合并过程合并过程主要是为了提高recall,也就是召回率,意思就是希望可以找到所有的同一个人照片。主要的过程就是,在两个聚类中的结点,不断的进行询问,判断是否为一个人,然后决定是否合并。
分裂过程
在已经完成的聚类里面,会存在Low confidence node ,就是纸盒部分结点连接,比如图中的张震,这种结点,就很有可能,并不属于这个聚类。所以我们应该想办法对其进行判断。
分裂过程
解决的办法,就是判断Low confidence node和其他结点的相似度,如图中,判断出不相似,那就将其剔除。
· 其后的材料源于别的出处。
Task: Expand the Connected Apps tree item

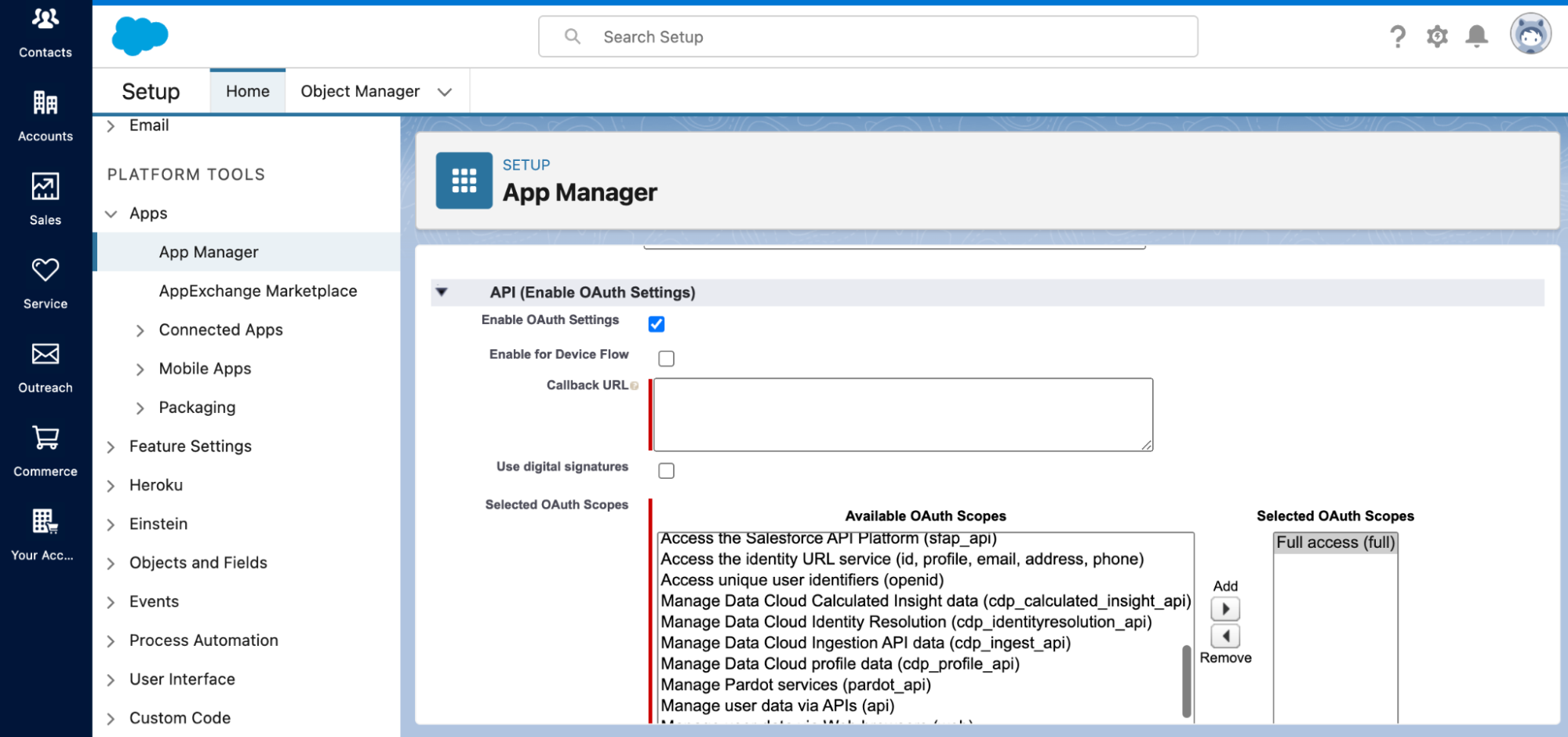Action: click(140, 330)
前文所说,这是一个纠错的工具,所以会有使用上面的不同,这里介绍了三种不同的使用方法:
使用方法一:
Eager:每一次查询,都使用这个纠错的工具。这样会降低效率,召回率降低,就是不
能找到所有的同一个人的照片,但是准确度会变高。
使用方法二:
Lazy:不使用纠错的工具。这样会让准确度降低,但是召回率变高。
使用方法三:
Adaptive pipeline:高概率的结点就不适用纠错工具,就是两张已经很相似的照片,不
会再使用工具询问。
Experiments
实验结果上图是在不同的数据集上做的实验,横坐标表示查询的数量,纵坐标表示效果,得分越高,效果越好,从图中看出,Adaptive pipeline的效果是非常好的,仅次于理想情况。